Logement chez l'habitant, maison d'hôte ou location d'appartement
privé
Dans une maison d'hôtes, le propriétaire vous reçoit chez lui et vous mangez sa cuisine. Une maison d'hôtes ne compte pas plus de 5 ou 6 chambres ; sinon, c'est une auberge ou un petit hôtel.
Ça reste une formule économique quand on voyage à plusieurs et que l'on reste quelques jours au même endroit. Ces locations sont très répandues dans les stations balnéaires comme Essaouira. Pour la location d'appartements, vous aurez intérêt à passer par une agence qui vous offrira des garanties.
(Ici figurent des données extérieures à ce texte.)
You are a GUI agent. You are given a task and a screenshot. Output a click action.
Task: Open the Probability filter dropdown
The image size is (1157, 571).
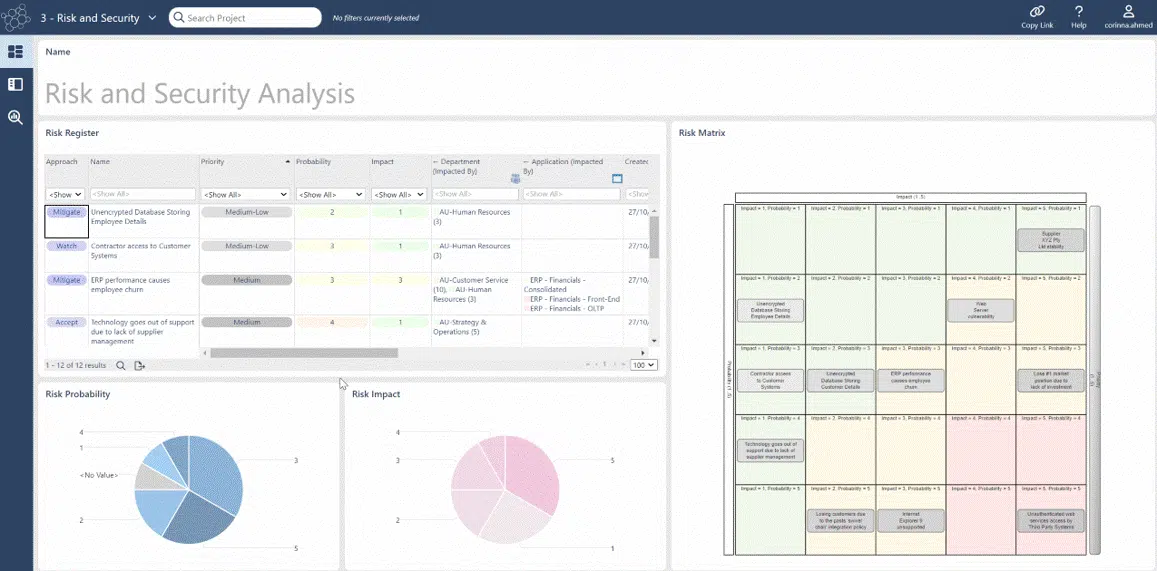[331, 194]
Dans certains sites, les capacités hôtelières étant nettement insuffisantes en saison, les habitants proposent de vous louer une chambre ou un appartement. De jeunes rabatteurs se chargent de vous indiquer les adresses. Ces locations sont généralement illégales et vous n'obtiendrez aucune aide de la part des autorités en cas de pépin. Cela étant dit, vous partagerez la vie de la famille et aurez, peut-être, la chance de découvrir l'hospitalité marocaine.
Dans le Sud, on vous propose parfois de vous héberger amicalement. Il serait incongru de refuser, sauf si vous pressentez que cela va déboucher sur une arnaque.
Riad et dar
Ces maisons, souvent très anciennes, ont été achetées et joliment restaurées. Mais attention, dans un riad, on ne touche pas du doigt la vie « à la marocaine », puisque très rares sont les Marocains qui les louent et y habitent.
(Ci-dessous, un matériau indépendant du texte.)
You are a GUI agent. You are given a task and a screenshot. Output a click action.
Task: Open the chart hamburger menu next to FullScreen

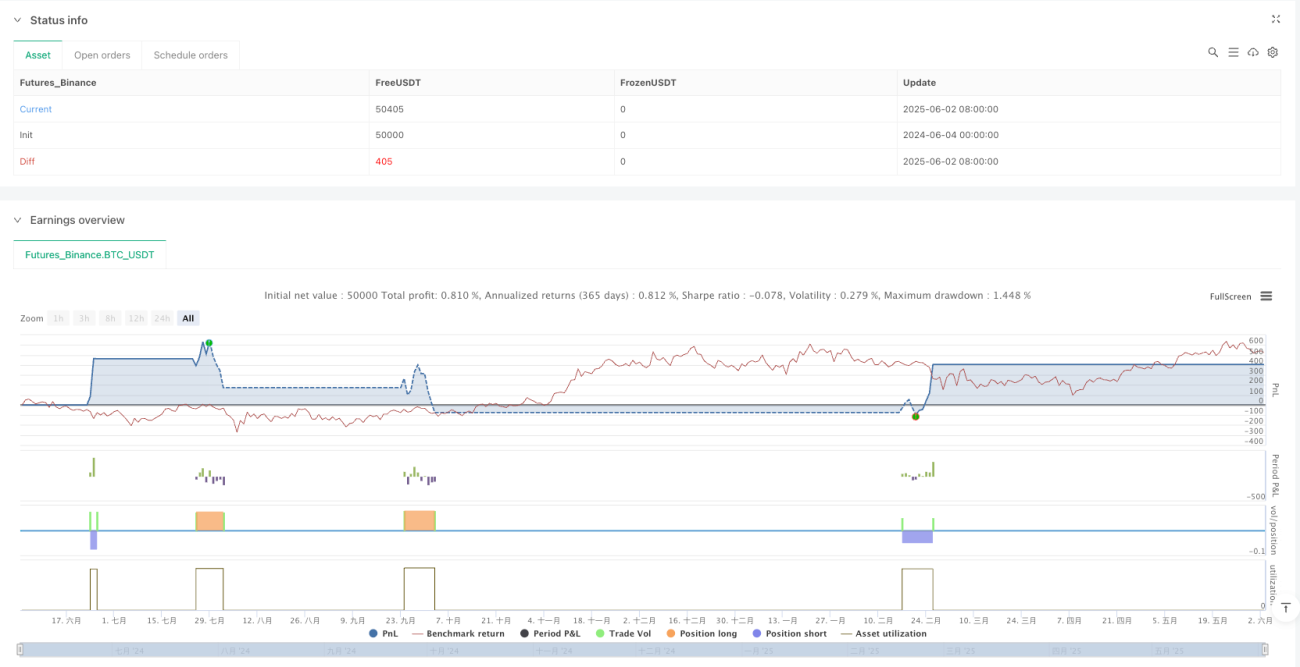pos(1266,296)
Pour en savoir plus sur les riad et les dar, se reporter au paragraphe « Habitat » de la rubrique « Culture ».
Taxes
Les hôtels et chambres d'hôtes sont tenus d'appliquer une taxe de promotion touristique (TPT) par nuit et par personne. Dans la majorité des hôtels, elle est déjà incluse dans le prix affiché, sauf parfois, pour les établissements les plus chic et certains riad qui la rajoutent sur la facture.
À cela s'ajoute une taxe de séjour communale. Le principe est le même.
Mais difficile, voire impossible, de préciser un montant pour ces deux taxes car elles changent d'un coin à l'autre et les autorités les modifient souvent. En principe, chacune d'elles ne dépasse pas 30 Dh (soit 2,70 €) par nuit et par personne pour les établissements les plus luxueux.
À cela, il faut ajouter une taxe de « débit de boissons », que tous les hôteliers doivent acquitter.